Top of Listed records

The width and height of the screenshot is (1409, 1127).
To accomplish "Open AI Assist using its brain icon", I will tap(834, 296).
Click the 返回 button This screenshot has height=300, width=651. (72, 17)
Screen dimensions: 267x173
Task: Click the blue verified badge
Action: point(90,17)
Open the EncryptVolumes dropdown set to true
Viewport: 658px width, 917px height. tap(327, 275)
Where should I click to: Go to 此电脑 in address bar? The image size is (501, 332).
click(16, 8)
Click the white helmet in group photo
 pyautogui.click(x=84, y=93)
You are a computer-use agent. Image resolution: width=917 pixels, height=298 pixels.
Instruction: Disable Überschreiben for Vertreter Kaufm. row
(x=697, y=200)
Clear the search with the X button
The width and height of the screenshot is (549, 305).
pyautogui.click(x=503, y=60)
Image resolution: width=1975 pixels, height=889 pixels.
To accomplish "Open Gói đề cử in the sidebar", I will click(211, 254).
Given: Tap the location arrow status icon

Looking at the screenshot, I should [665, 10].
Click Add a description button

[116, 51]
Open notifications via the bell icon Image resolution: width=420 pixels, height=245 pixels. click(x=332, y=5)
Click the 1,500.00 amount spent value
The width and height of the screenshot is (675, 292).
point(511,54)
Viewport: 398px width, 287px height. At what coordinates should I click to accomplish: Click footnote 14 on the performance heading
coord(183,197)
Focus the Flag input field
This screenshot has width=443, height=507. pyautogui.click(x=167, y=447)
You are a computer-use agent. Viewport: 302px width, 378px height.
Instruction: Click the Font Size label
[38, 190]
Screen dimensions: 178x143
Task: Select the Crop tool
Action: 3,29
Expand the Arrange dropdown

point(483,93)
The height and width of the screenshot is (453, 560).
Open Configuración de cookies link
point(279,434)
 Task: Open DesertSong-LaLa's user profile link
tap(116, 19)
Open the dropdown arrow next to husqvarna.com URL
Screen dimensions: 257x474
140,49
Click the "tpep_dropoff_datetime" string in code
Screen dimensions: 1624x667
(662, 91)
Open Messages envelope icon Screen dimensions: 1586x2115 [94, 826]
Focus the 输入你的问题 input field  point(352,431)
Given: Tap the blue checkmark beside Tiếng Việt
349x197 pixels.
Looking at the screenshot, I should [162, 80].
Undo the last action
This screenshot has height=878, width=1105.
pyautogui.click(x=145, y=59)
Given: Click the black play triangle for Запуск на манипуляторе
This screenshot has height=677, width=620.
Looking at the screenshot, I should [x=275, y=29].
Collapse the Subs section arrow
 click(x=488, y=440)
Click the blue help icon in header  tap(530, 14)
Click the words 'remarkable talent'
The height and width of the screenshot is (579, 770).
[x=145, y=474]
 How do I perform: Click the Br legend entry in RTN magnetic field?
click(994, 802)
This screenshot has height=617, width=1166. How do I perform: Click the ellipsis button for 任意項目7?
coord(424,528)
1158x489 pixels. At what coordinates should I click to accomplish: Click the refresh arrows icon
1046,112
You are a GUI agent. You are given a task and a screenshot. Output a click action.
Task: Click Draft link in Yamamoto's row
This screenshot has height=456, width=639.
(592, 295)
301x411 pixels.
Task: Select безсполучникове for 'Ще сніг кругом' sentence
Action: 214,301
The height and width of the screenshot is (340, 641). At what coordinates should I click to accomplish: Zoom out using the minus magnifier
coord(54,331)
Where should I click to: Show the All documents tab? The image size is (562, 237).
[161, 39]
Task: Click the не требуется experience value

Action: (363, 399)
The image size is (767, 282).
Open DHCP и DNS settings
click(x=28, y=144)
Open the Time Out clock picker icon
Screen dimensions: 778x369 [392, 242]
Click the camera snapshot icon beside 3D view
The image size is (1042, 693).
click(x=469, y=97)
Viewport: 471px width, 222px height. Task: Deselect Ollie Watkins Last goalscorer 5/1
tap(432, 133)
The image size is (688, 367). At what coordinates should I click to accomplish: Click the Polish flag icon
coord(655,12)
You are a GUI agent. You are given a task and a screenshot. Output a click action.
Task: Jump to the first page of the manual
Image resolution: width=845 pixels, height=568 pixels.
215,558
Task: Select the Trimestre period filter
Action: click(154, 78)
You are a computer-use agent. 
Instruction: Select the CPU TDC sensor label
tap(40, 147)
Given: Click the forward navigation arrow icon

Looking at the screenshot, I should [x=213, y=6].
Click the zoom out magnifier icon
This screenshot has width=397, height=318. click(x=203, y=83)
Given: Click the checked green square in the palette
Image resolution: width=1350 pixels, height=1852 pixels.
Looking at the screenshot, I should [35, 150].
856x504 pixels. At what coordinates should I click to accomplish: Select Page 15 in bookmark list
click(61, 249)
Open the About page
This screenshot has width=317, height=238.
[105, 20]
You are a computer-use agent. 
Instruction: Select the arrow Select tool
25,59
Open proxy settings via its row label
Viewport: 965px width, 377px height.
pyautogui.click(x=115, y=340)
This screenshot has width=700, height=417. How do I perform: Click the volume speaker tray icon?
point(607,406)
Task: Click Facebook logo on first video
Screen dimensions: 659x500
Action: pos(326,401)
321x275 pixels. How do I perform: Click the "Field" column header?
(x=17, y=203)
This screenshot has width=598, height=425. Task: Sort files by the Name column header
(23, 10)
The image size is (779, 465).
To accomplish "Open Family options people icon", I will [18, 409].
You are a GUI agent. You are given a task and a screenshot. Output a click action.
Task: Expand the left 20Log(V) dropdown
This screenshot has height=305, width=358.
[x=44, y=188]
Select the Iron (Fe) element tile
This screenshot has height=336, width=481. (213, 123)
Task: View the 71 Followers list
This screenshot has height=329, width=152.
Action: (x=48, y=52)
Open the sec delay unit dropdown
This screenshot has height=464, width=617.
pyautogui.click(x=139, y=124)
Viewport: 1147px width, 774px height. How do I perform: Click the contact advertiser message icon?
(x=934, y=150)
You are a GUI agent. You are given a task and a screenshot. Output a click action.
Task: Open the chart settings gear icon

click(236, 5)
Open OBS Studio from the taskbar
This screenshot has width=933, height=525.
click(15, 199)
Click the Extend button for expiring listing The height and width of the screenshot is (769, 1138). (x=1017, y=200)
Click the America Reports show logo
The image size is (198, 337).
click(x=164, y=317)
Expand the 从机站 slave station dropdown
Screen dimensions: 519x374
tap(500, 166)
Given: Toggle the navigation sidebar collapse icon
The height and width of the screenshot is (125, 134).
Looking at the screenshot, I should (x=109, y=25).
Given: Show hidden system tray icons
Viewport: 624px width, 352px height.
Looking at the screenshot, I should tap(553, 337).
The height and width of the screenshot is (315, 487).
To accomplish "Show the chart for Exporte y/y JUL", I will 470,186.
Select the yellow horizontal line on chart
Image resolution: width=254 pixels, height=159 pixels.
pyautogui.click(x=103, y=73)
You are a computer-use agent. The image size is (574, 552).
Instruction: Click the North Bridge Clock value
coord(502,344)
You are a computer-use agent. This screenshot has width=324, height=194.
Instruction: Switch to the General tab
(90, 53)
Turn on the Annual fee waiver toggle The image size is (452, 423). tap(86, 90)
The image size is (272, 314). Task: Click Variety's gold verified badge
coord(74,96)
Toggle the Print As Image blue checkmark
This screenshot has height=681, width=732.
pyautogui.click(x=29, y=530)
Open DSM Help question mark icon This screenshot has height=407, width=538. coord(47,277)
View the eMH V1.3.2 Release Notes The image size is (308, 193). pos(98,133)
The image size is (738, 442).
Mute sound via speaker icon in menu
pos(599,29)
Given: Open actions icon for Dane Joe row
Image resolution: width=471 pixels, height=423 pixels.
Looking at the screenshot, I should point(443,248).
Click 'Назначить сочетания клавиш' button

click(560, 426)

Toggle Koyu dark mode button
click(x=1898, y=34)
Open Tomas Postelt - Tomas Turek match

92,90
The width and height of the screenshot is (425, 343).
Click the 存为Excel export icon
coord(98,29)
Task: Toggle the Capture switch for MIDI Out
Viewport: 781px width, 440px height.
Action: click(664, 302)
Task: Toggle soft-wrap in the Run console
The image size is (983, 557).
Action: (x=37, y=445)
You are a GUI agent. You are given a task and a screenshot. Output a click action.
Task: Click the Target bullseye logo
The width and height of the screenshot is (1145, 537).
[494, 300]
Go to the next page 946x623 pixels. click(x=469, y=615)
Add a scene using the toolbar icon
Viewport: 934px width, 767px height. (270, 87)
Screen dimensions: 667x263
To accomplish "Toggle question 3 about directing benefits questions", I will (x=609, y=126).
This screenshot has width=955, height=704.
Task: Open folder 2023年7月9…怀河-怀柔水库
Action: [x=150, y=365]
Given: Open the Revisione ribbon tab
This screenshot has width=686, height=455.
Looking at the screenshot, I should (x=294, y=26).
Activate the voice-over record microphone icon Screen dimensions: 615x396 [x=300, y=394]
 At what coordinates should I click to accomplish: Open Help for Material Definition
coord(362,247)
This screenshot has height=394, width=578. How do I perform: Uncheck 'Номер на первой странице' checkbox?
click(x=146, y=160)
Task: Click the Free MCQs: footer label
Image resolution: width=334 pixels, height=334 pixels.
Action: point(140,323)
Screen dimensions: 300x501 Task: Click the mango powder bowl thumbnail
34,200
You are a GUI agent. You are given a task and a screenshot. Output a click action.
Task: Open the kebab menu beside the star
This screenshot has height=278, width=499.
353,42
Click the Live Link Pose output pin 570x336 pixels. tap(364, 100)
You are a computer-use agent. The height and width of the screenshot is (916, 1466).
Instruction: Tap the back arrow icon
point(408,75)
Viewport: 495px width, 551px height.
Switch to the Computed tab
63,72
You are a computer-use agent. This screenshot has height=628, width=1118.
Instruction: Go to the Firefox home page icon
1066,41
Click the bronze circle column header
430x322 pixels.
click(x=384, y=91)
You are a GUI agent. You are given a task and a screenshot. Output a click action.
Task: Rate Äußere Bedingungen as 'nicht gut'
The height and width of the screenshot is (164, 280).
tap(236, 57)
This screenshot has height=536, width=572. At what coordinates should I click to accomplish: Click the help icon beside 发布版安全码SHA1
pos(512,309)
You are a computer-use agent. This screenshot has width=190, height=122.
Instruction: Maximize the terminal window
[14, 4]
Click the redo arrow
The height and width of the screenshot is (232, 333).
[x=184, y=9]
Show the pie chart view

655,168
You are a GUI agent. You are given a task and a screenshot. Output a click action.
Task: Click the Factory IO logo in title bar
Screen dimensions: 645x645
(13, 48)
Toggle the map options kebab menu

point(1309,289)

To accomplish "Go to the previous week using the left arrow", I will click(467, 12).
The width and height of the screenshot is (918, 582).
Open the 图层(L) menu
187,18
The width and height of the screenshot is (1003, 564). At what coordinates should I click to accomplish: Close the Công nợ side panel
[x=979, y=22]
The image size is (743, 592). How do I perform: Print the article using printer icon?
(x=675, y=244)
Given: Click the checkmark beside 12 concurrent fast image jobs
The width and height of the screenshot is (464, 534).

Bottom of Listed records

◆ **What you should do**: Please output only the lines from the first line of the entries through the line with "Clear the search with the X button", both included, exactly as written.

◆ **Written reply**:
The width and height of the screenshot is (1409, 1127).
To accomplish "Open AI Assist using its brain icon", I will tap(834, 296).
Click the 返回 button This screenshot has height=300, width=651. (72, 17)
Screen dimensions: 267x173
Task: Click the blue verified badge
Action: point(90,17)
Open the EncryptVolumes dropdown set to true
Viewport: 658px width, 917px height. tap(327, 275)
Where should I click to: Go to 此电脑 in address bar? The image size is (501, 332).
click(16, 8)
Click the white helmet in group photo
 pyautogui.click(x=84, y=93)
You are a computer-use agent. Image resolution: width=917 pixels, height=298 pixels.
Instruction: Disable Überschreiben for Vertreter Kaufm. row
(x=697, y=200)
Clear the search with the X button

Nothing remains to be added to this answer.